4. Router identity key revocations

4.1. RSA identity keys

   If the RSA key is compromised but the ed25519 identity and signing
   keys are not, simply disable the router.  Key pinning should take
   care of the rest.

   (This isn't ideal when key pinning isn't deployed yet, but I'm
   betting that key pinning comes online before this proposal does.)

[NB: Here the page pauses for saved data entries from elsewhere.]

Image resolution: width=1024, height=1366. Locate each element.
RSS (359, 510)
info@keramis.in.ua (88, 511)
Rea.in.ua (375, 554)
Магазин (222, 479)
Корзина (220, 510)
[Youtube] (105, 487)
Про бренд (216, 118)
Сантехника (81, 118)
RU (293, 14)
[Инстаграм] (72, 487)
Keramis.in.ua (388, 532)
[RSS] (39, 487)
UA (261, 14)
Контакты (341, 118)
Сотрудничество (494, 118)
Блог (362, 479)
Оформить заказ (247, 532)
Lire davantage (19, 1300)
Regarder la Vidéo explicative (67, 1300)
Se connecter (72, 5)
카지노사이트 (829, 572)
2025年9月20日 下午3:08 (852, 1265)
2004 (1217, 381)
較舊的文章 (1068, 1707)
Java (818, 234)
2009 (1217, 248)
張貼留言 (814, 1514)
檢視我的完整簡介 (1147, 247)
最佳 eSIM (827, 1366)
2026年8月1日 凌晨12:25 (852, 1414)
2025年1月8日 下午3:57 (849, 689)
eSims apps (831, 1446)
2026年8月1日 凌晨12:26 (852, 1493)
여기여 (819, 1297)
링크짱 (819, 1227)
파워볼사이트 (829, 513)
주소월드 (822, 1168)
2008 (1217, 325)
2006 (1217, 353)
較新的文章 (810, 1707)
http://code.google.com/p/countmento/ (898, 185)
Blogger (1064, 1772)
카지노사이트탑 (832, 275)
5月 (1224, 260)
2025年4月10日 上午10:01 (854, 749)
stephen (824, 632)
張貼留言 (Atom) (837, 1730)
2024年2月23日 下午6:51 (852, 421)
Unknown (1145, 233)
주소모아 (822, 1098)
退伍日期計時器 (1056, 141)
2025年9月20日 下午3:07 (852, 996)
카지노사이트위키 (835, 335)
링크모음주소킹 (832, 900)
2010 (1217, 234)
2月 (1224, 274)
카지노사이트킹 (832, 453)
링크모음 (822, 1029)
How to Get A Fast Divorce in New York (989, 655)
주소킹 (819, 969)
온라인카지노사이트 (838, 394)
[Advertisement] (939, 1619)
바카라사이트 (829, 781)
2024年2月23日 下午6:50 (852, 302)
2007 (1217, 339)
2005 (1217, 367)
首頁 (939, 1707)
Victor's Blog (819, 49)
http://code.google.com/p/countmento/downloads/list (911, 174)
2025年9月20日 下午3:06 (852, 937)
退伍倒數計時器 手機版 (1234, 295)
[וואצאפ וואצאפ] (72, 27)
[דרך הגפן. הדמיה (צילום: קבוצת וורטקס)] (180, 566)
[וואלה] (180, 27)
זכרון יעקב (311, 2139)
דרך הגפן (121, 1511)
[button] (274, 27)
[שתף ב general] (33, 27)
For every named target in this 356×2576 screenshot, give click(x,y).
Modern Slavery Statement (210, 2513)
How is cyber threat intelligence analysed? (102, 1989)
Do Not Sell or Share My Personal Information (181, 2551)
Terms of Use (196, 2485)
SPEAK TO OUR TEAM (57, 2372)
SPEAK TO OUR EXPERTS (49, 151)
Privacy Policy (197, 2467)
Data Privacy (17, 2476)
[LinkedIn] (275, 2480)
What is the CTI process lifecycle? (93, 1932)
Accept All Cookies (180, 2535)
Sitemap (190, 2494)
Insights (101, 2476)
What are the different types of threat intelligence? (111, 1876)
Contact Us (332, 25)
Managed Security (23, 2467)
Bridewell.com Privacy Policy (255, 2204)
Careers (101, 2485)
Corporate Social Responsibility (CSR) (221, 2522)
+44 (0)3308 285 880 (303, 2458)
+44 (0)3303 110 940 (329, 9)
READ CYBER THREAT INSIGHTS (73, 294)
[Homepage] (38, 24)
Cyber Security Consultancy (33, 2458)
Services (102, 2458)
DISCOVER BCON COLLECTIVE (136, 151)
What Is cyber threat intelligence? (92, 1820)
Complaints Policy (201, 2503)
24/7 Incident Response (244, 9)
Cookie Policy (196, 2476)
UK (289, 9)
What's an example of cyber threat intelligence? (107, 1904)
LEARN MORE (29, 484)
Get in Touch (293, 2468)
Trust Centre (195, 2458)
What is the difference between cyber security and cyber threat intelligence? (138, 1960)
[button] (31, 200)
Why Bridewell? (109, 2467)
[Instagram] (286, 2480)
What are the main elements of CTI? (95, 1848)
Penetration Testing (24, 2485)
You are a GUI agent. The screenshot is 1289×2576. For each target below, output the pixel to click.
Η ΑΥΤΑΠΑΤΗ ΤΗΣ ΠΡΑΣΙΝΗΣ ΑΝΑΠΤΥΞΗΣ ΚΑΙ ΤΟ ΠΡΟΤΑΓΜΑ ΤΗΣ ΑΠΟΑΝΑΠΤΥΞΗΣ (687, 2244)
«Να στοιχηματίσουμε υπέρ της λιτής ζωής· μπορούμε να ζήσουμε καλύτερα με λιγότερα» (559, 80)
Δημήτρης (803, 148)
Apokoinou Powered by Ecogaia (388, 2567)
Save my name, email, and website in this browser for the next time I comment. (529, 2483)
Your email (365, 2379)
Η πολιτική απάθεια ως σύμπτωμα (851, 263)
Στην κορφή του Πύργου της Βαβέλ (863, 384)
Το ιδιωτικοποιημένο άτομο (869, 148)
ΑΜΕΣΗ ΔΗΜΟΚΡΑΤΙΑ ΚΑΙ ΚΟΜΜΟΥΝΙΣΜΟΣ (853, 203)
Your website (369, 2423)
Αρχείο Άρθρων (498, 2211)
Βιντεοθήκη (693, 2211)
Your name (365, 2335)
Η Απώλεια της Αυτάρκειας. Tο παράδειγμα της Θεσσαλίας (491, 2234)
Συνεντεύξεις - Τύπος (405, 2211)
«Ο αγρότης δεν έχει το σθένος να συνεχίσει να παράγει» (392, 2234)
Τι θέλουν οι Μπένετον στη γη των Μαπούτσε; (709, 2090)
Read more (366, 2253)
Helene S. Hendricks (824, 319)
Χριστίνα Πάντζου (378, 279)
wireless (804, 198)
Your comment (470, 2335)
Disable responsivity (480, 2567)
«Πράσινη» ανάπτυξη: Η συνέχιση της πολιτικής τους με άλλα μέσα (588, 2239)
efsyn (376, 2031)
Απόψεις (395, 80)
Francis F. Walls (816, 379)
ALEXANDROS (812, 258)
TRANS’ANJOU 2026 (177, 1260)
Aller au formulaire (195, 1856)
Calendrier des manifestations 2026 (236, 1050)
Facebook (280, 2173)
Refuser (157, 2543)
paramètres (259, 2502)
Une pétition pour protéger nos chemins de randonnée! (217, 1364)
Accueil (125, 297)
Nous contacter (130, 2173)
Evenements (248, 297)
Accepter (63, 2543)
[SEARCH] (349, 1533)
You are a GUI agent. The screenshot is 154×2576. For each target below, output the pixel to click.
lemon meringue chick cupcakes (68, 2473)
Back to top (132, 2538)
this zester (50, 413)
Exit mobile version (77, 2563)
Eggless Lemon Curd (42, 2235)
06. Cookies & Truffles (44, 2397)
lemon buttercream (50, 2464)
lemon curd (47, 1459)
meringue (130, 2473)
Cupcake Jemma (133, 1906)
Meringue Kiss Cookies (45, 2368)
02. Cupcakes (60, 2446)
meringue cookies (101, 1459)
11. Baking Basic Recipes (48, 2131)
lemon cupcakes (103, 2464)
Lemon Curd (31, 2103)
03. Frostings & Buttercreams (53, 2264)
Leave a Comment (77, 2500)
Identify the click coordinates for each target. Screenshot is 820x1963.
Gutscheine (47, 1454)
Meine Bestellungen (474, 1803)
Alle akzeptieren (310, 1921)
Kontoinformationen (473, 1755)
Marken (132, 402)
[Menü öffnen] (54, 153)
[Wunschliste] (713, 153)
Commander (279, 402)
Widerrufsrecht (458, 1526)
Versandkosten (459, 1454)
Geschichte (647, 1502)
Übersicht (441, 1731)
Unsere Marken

4.2. Ed25519 master identity keys

   (We use the data format from proposal 220, section 2.3 here.)

   To revoke a master identity key, create a revocation for the master
   key and upload it to every authority.

   Authorities should accept these documents as meaning that the signing
   key should never be allowed to appear on the Tor network.  This can
   be enforced with the key pinning mechanism.

4.3. Ed25519 signing keys

   (We use the data format from proposal 220, section 2.3 here.)

   To revoke a signing key, include the revocation for every
   not-yet-expired signing key in your routerinfo document, as in:

      "revoked-signing-key" SP Base64-Ed25519-Key NL

        Note that this doesn't need to be authenticated, since the newer
        signing key certificate creates a trust path from the master
        identity key to the the revocation.

        [Up to 32 times.]

   Upon receiving these entries, authorities store up to 32 such entries
   per router per year.  (If you have more than 32 keys compromised,
   give up and take your router down. Start it with a new master key.)

   When voting, authorities include a "rev" line in the
   microdescriptor for every revoked-signing-key in the routerinfo:

      "rev" SP "ed25519" SP Base64-Ed25519-Key NL

      (This will require a new microdescriptor version.)

   Upon receiving such a line in the microdescriptor, Tor instances MUST
   NOT trust any signing key certificate with a matching key.